DIRECTIONS FOR THIS TASK: Copy the following entries word for word, leaving out the pictures.

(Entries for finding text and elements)

— Begin —

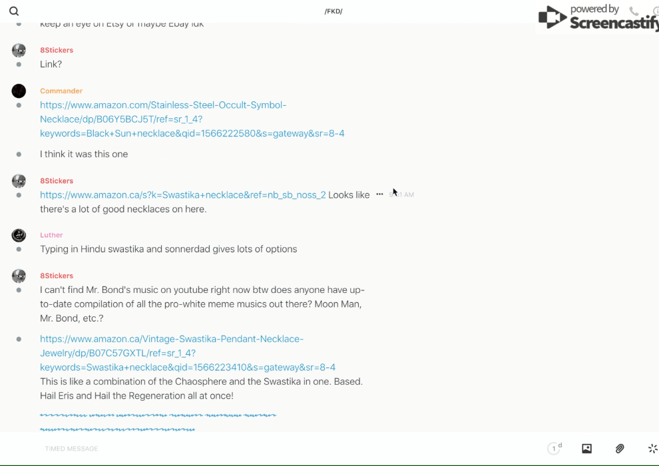The height and width of the screenshot is (466, 659).
Task: Attach a file with the paperclip icon
Action: coord(619,449)
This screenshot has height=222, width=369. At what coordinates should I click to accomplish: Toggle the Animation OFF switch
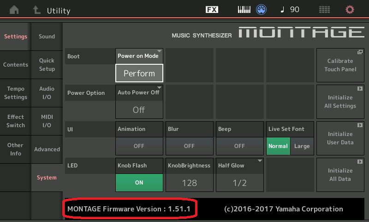139,146
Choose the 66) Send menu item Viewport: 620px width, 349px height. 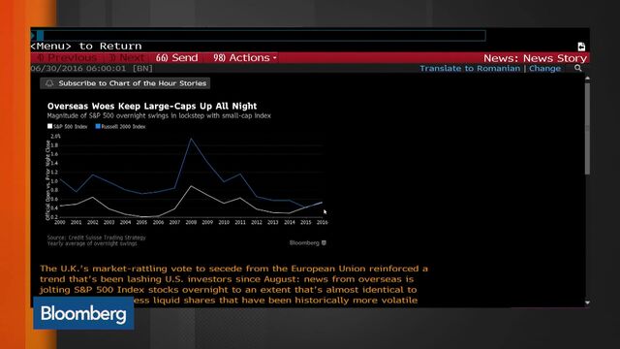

— End —

RESULT BELOW:
The height and width of the screenshot is (466, 659).
Task: Attach a file with the paperclip icon
Action: coord(619,449)
This screenshot has height=222, width=369. At what coordinates should I click to accomplish: Toggle the Animation OFF switch
139,146
Choose the 66) Send menu item Viewport: 620px width, 349px height. 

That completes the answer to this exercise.